Brad: Ah, yeah, yeah. I've had a number of patients, in the middle of the night, they are awakened by this painful cramps in their legs. And of course we taught them how to get through that.
Brad: Also athletes, people who exercise a lot, maybe they exercise too much, too much intensity. We can have some ways to deal with that. And cramps associated with fatigue. This is like when you're maybe exercising or walking and all of a sudden you start to feel pain associated with that. But there's something you have to know that it may not be a cramp, and people get this confused. This pain, they think it's a cramp, and it's actually a circulation problem.
Bob: There is even a test, we could show you, that you could try.
Brad: Yep, absolutely. So we're going to start with number one. Now, this number one, I've kind of put a few of them together and I'm calling it under one. First of all, medications. If you're on medications or you started a new medication or you've changed something, that could lead to cramps.
Bob: There is always those side effects, Brad.
Bob: Yeah, exactly. So you need to check with your doctor to make sure that's not a problem.
Brad: Dehydration. How many glasses of water a day, Bob?
Bob: Right. Well, they say eight a day. But you might have to do more than that.
Brad: Right. It depends how big your glass is. I think it's eight, eight ounce glasses, right?
Bob: Right, it depends, how much you sweat that day and other factors.
Brad: There's a lot of variables. But many people, I know my mother she's in her eighties and she does not drink near enough. And you know, we're working on that.
Bob: As you get older, I think you have less thirst.
Brad: Yeah. I don't know? She's still drinks a lot of coffee, though.

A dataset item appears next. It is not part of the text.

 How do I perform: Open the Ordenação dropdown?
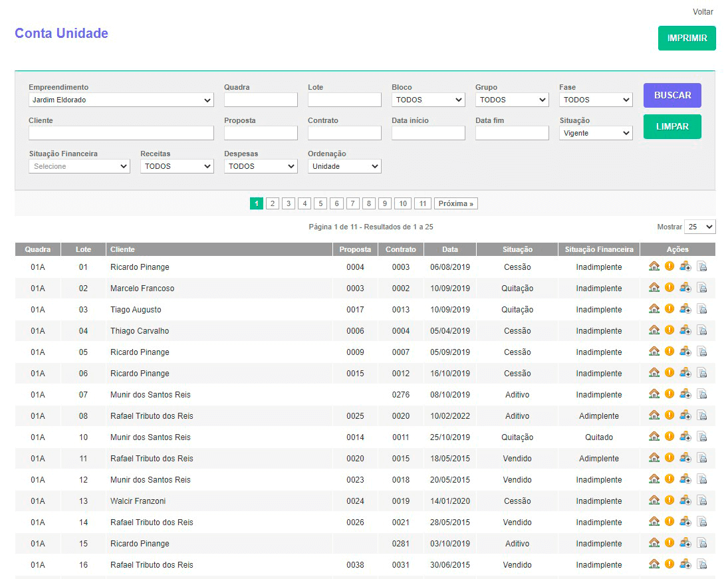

Bob: Yeah, she does. That helps.
Brad: Yeah. There's some water in there. Electrolytes, your diet. Make sure you're getting enough vegetables, fruits, good things like that. Or what do you use?
Bob: Nuun tablets. I actually take them before I go out and golf. Because I often will get an imbalance. And so it helps.
Brad: A lot of perspiration.
Brad: Anything like that. That's always an option. There are a lot of other products out there that offer that electrolyte in tablet form. So, and again, blood flow issues in a little more detail, if you are walking and you get cramps in your calf or your feet. My father had this, he always felt like his feet were cramping up. It was a matter of blood flow circulation. They weren't cramping.
Brad: There you go. That could happen in the calf. And possibly even a DVT, deep vein thrombosis. Or blood clot.
Bob: So if you dorsiflex your ankle, or bring your foot up and squeeze on the calf and if there's pain that could be a blood clot. It could be a DVT.
Brad: It may not. That's not the best test. It's still something you should get checked out.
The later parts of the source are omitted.